S-Acylation of Neuronal Transport Machinery: A Focused Exploration of p150Glued S-Acylation in Neurons

ABSTRACT

Neurons require efficient trafficking and delivery of neuronal proteins and organelles to specific subcellular locations. Dynein and kinesin motors mediate long-distance transport of cargo along microtubules spanning the axon to maintain neuronal function. The activity of motor proteins is tightly regulated, and aberrant activity can result in various neuropathies. S-acylation is an important mechanism to regulate neuronal protein trafficking. I identified several motor protein subunits and their activators in S-acyl-proteomic studies as likely to be S-acylated. The Sanders Lab recently confirmed S-acylation of the dynein activating complex dynactin subunit p150Glued. p150Glued is the largest dynactin subunit and mediates dynein complex microtubule binding and processive motility.
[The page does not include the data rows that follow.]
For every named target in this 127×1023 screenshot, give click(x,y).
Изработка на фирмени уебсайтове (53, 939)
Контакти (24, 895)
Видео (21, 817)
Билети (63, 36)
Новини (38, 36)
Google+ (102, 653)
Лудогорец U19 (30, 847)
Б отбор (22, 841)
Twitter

Due to the importance of p150Glued in dynein-mediated axonal transport, I hypothesized that the functional role of p150Glued S-acylation is to regulate this trafficking process. To investigate this, I characterized p150Glued S-acylation during hippocampal culture development and identified a peak of S-acylation around day in vitro 14 and sought to determine if p150Glued S-acylation is reversible by analyzing turnover of p150Glued S-acylation and protein. I also developed neuronal culture models to replace endogenous p150Glued with GFP-tagged wild type or S-acylation deficient variants and to confirm the identity of the p150Glued S-acylating enzyme.